This old legal principle was recently applied by the England and Wales Court of Appeal in Safeway Stores Ltd & Ors v Twigger & Ors  EWCA Civ 1472. The case was about the Safeway Group being prosecuted for fair-trading breaches and subsequently trying to sue their own directors and employees for compensation, having obviously caused these breaches. As to what extent is unclear, but it seems that no deliberate conduct was involved.
The Court of Appeal applied the above principle, which in simple terms means that you can not sue someone if it is in connection with your own illegal conduct. For example, if you receive a stolen TV form a burglar, knowing it to be stolen, but relying on the thief’s claim that the TV is in working order, when in fact it is damaged, you can’t then later sue the thief for damages.
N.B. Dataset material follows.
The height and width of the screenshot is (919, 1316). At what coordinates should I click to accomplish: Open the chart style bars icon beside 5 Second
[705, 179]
Makes sense.
In Safeway, the Court seems to have applied the principle, but also explained that the liability was ‘personal’ to the company (Safeway Group) and could therefore not be imposed on someone else. Again, this makes sense and is consistent with the understanding that an employee cannot be liable for damages occurred through his negligent behaviour. In other words, everyone makes mistakes, and if employees were fully liable for all their (daily) small and big mistakes which just happen, no one would make decisions anymore – it would just be too risky.
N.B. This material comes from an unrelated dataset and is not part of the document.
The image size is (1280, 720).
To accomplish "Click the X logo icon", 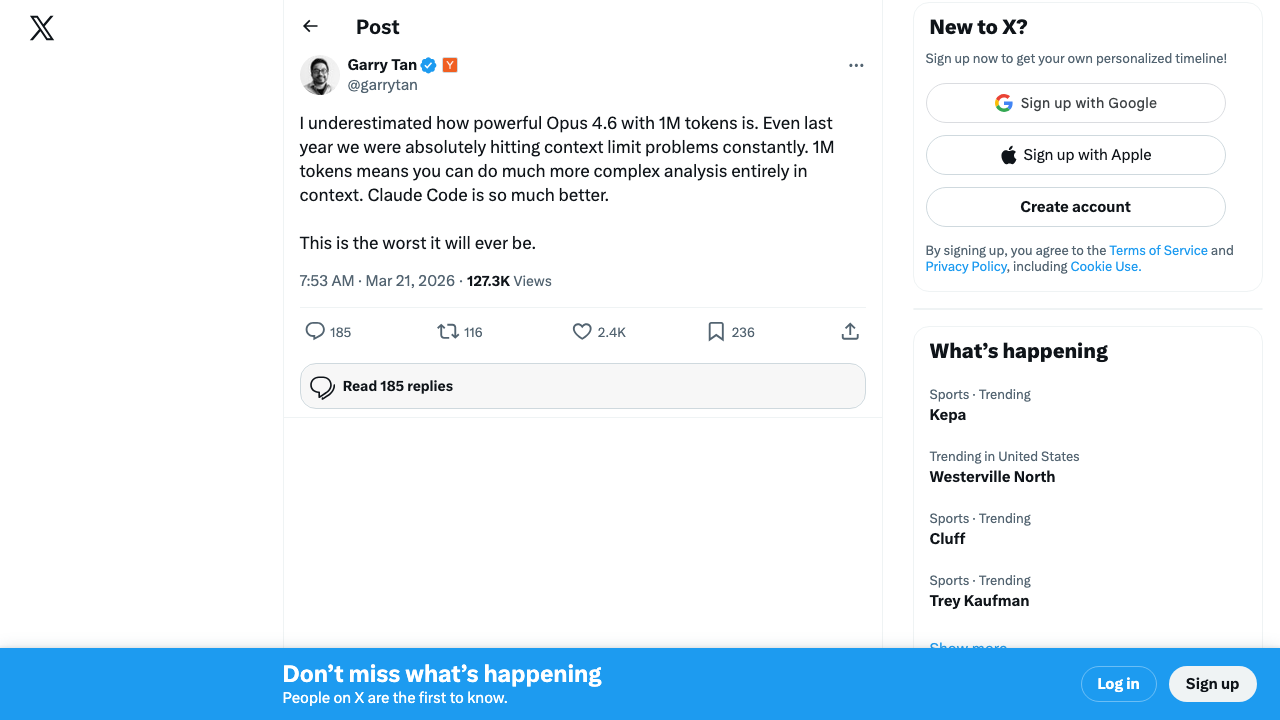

But Safeway doesnt mean that directors and employees are never liable. The recent economic crisis has highlighted the fact that directors are responsible if they act fraudulently or with the knowledge that their conduct can bring the whole company down. Legally, the company is a separate legal entity independent from the CEO or Director who runs it. Third parties therefore have no recourse against the acting directors/CEOs as they only represent the company. But the company can, internally, go after its own directors/CEOs for damages if their conduct was in deliberate breach of their duties.
In Safeway the conduct of the directors/employees fell short of that kind of behaviour and that is what the Court established. It did not, however, say that there is never any liability and that a company can never sue their own directors – there is no immunity.
Employers should keep that in mind.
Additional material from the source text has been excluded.